++++ Source material ++++

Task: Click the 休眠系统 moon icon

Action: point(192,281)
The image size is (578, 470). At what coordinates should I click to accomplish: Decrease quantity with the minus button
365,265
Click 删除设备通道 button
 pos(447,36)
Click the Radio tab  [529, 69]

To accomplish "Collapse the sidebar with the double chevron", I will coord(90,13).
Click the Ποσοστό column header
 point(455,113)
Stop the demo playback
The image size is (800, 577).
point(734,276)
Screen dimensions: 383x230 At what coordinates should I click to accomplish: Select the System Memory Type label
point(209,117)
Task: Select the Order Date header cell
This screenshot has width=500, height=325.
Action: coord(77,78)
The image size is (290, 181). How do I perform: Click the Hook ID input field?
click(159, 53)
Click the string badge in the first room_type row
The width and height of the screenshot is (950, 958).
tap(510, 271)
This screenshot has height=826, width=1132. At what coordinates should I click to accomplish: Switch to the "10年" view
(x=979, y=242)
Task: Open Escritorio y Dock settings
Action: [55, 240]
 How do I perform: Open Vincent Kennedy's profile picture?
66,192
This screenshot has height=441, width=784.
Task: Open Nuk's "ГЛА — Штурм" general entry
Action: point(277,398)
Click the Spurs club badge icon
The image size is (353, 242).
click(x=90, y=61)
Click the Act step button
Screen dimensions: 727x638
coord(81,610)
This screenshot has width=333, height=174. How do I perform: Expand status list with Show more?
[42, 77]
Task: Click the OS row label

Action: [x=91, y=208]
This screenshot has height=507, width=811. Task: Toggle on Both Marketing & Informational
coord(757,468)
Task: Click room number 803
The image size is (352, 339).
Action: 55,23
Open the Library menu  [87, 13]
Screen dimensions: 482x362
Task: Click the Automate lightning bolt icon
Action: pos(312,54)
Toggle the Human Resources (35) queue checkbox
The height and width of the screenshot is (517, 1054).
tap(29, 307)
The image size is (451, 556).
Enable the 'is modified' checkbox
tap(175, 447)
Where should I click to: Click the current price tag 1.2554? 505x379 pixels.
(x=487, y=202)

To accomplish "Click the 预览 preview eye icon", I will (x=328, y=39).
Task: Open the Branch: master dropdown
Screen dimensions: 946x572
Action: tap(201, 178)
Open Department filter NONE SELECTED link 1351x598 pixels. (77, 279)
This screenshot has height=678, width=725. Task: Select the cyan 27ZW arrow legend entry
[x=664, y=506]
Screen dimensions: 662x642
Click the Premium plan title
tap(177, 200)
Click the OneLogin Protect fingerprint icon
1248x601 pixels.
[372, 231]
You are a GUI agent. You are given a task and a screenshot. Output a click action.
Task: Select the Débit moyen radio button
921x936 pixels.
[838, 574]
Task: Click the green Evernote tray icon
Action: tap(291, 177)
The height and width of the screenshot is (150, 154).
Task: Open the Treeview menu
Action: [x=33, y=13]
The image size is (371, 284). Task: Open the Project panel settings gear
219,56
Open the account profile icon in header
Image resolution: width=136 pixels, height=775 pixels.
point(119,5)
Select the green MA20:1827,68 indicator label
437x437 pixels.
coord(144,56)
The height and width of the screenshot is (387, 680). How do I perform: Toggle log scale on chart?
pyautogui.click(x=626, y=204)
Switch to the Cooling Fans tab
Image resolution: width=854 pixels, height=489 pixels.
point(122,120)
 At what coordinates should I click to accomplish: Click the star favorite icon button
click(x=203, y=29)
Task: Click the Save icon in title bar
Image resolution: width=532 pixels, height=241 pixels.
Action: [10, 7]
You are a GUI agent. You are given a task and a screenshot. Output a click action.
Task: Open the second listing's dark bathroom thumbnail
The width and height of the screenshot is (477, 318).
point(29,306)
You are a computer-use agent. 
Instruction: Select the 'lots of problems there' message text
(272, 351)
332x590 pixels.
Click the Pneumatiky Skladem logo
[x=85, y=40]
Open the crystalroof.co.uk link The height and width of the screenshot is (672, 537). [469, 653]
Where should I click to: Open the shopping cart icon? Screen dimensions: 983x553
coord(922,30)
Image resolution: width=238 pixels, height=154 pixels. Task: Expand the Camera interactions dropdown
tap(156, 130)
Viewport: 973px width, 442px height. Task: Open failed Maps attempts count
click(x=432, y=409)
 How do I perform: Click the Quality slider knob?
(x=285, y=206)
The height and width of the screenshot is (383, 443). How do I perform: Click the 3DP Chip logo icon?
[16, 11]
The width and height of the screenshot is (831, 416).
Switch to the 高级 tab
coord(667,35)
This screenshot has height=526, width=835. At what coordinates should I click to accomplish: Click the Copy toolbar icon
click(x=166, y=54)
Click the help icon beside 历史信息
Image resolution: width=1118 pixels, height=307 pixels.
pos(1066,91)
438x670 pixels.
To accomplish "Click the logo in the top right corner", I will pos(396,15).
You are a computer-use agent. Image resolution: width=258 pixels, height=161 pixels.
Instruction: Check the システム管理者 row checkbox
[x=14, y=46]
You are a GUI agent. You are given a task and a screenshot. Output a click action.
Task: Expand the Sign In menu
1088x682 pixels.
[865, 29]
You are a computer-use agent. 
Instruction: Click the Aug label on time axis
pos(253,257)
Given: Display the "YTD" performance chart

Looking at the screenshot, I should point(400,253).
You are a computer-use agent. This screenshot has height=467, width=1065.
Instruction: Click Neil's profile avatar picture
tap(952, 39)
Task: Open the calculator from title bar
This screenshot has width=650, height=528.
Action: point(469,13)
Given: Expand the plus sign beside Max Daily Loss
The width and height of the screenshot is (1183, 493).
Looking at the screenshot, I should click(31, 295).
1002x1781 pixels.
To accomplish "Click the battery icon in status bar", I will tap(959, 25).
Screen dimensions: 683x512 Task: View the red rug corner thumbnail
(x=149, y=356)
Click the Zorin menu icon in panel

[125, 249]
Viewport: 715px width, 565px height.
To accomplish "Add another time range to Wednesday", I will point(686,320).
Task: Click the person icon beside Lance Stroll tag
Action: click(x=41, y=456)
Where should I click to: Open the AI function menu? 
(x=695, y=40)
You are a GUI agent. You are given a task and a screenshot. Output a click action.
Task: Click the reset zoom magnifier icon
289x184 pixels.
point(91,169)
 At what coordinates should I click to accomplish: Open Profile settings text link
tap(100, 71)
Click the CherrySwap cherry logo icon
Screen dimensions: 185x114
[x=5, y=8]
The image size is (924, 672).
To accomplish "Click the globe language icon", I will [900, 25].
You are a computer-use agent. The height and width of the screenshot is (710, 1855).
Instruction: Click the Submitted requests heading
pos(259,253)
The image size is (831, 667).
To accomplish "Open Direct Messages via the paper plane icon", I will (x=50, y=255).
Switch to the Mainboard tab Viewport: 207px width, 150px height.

++++

Up to and including the line with "Stop the demo playback", repeat the data exactly, starting from its first line; nothing else belongs in the response.

• [Exercise solution]:
Task: Click the 休眠系统 moon icon

Action: point(192,281)
The image size is (578, 470). At what coordinates should I click to accomplish: Decrease quantity with the minus button
365,265
Click 删除设备通道 button
 pos(447,36)
Click the Radio tab  [529, 69]

To accomplish "Collapse the sidebar with the double chevron", I will coord(90,13).
Click the Ποσοστό column header
 point(455,113)
Stop the demo playback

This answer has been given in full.